Exercise details: Add 118 to every coordinate in the answers of the lines running from the line with "Streitbeilegung (63, 2111)" up to and including the line with "Gaya Hidup (170, 407)", and write out every line in that range again with the rest of its wording unchanged. Leave the pictures out.

Excerpted data:
--- --- ---

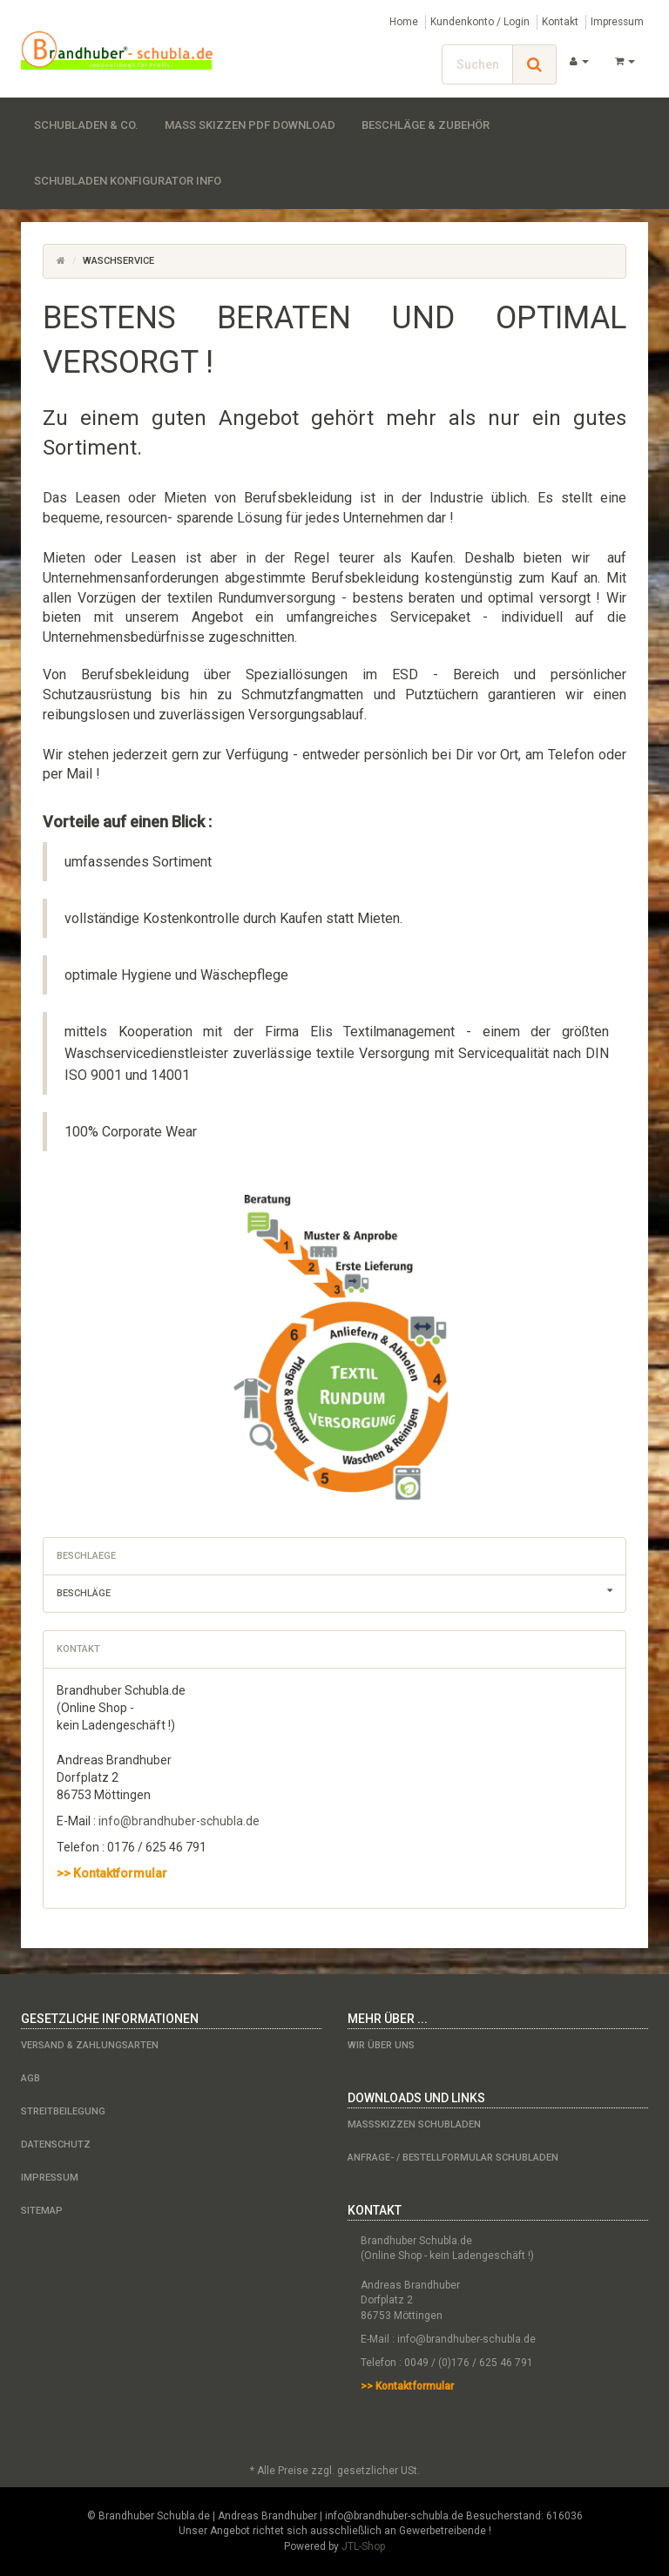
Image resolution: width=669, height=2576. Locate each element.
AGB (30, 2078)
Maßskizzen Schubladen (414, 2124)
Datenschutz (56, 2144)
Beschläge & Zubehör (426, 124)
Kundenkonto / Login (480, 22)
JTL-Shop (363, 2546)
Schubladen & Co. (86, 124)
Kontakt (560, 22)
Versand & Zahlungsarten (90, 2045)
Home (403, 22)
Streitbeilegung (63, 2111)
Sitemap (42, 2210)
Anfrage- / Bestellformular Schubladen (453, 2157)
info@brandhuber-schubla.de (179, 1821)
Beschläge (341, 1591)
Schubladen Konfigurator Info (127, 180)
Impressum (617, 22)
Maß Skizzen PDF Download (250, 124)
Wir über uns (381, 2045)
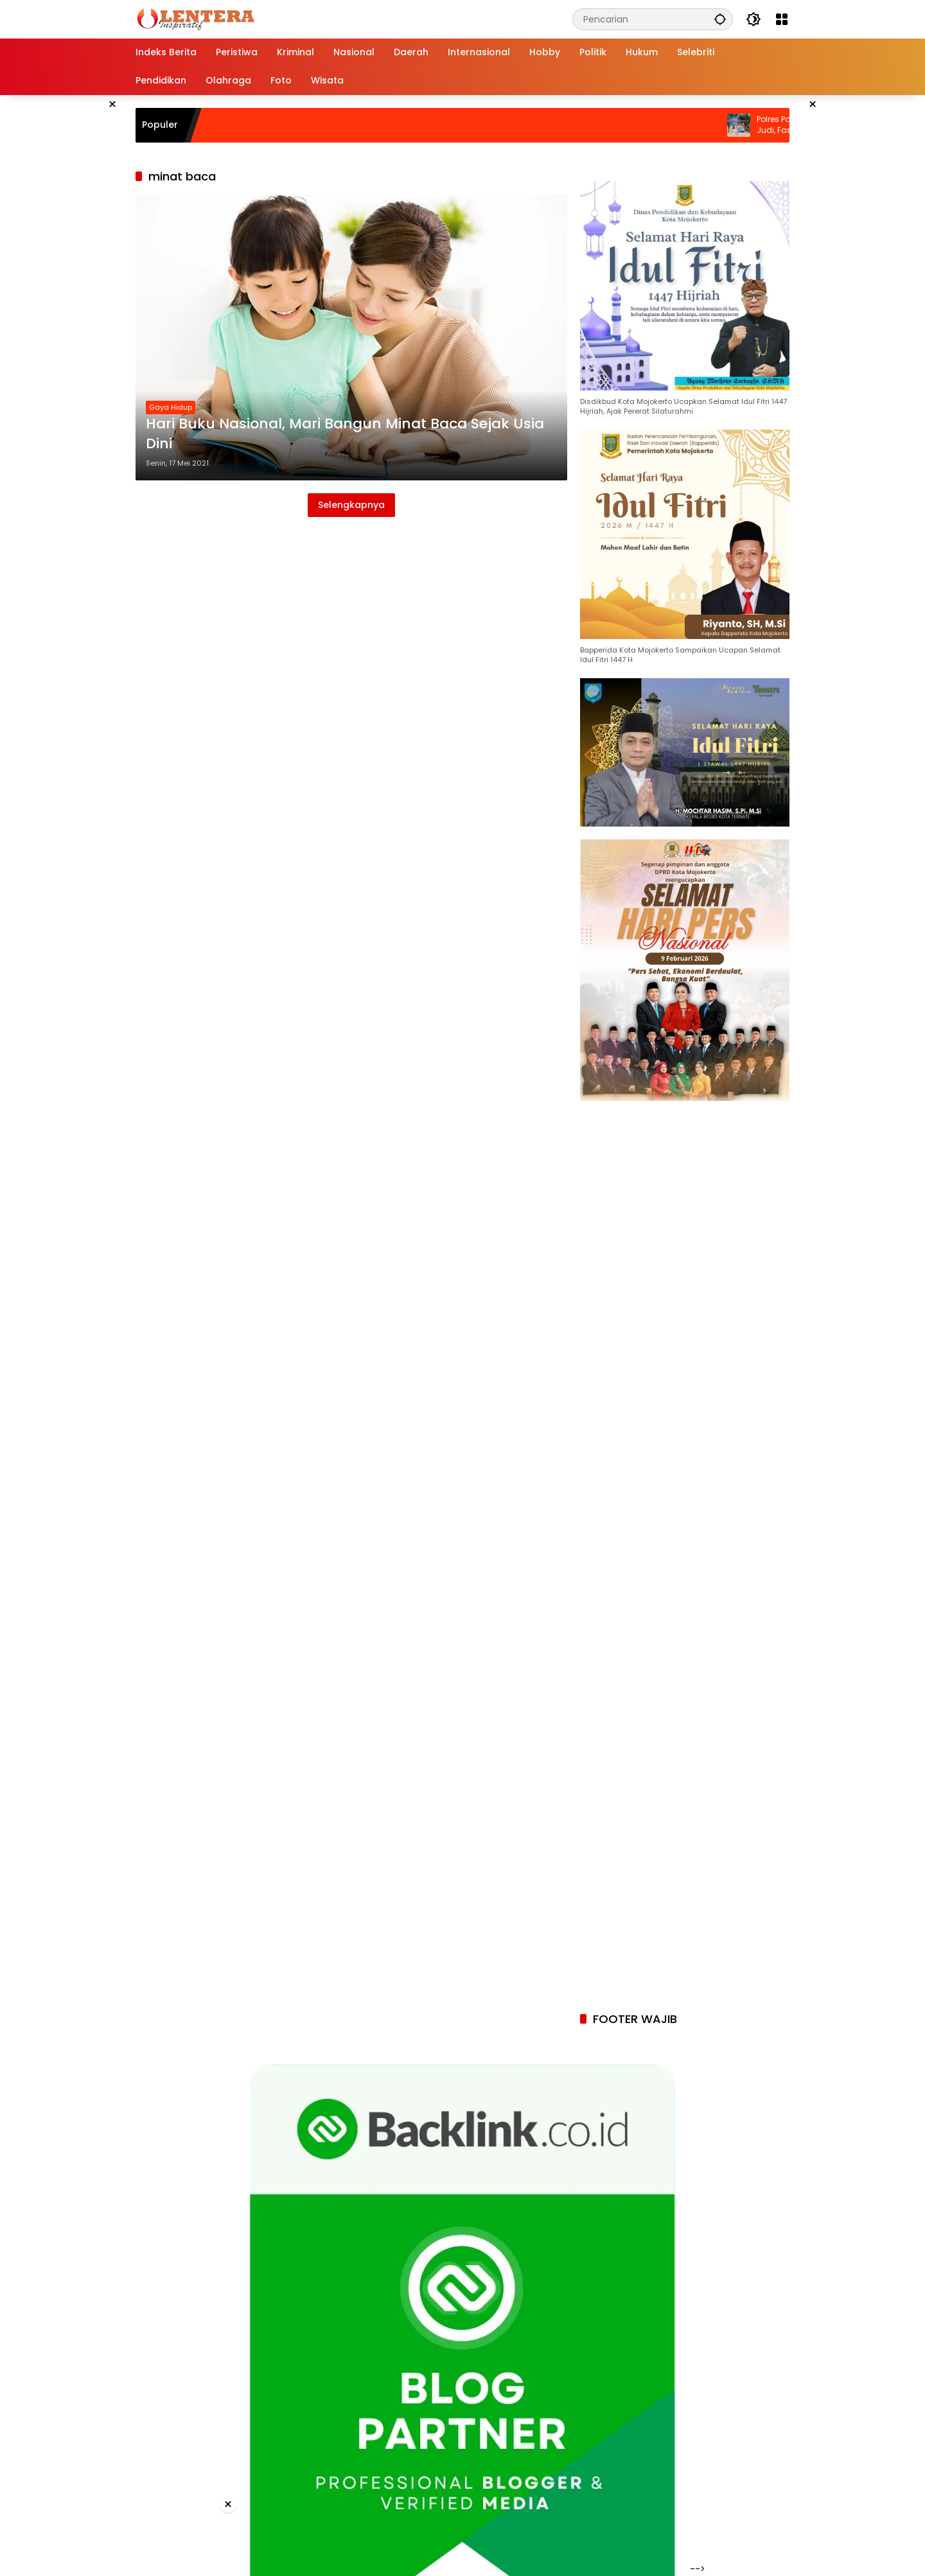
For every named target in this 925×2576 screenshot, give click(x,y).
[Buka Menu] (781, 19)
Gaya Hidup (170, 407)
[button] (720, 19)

--- --- ---

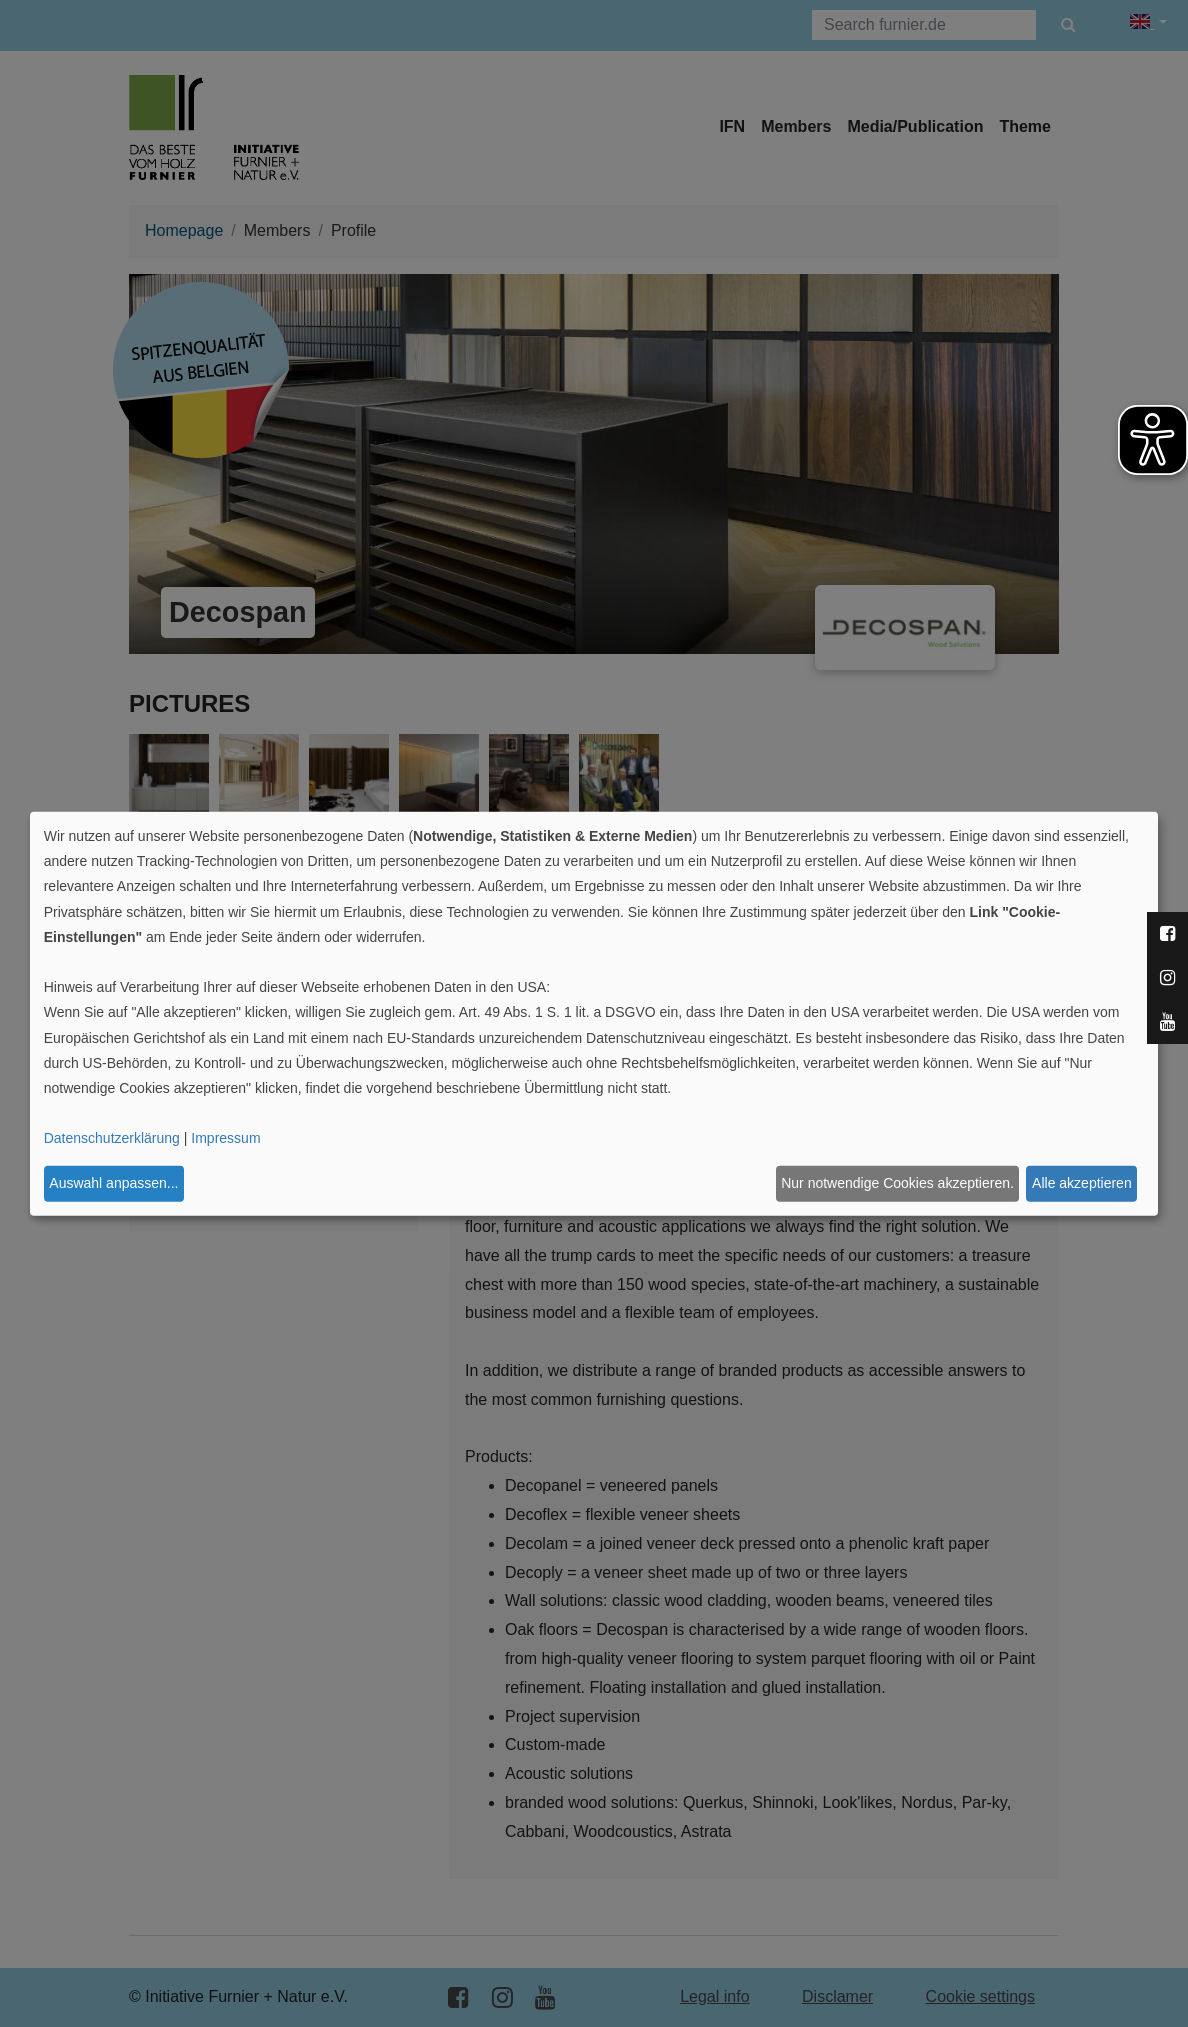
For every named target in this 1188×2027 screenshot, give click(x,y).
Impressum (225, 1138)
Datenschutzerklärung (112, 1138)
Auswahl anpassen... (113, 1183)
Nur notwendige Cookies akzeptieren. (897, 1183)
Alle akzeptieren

--- --- ---

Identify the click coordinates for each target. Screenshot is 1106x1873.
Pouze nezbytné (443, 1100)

--- --- ---

Solution:
Streitbeilegung (181, 2229)
Sitemap (160, 2328)
Anfrage- / Bestellformular Schubladen (571, 2275)
info@brandhuber-schubla.de (297, 1939)
Beschläge (459, 1709)
Schubladen Konfigurator Info (245, 298)
Impressum (735, 140)
Maß Skizzen PDF Download (368, 242)
Wir über uns (499, 2163)
For every named target in this 925×2576 screenshot, give click(x,y).
[Buka Menu] (899, 137)
Gaya Hidup (288, 525)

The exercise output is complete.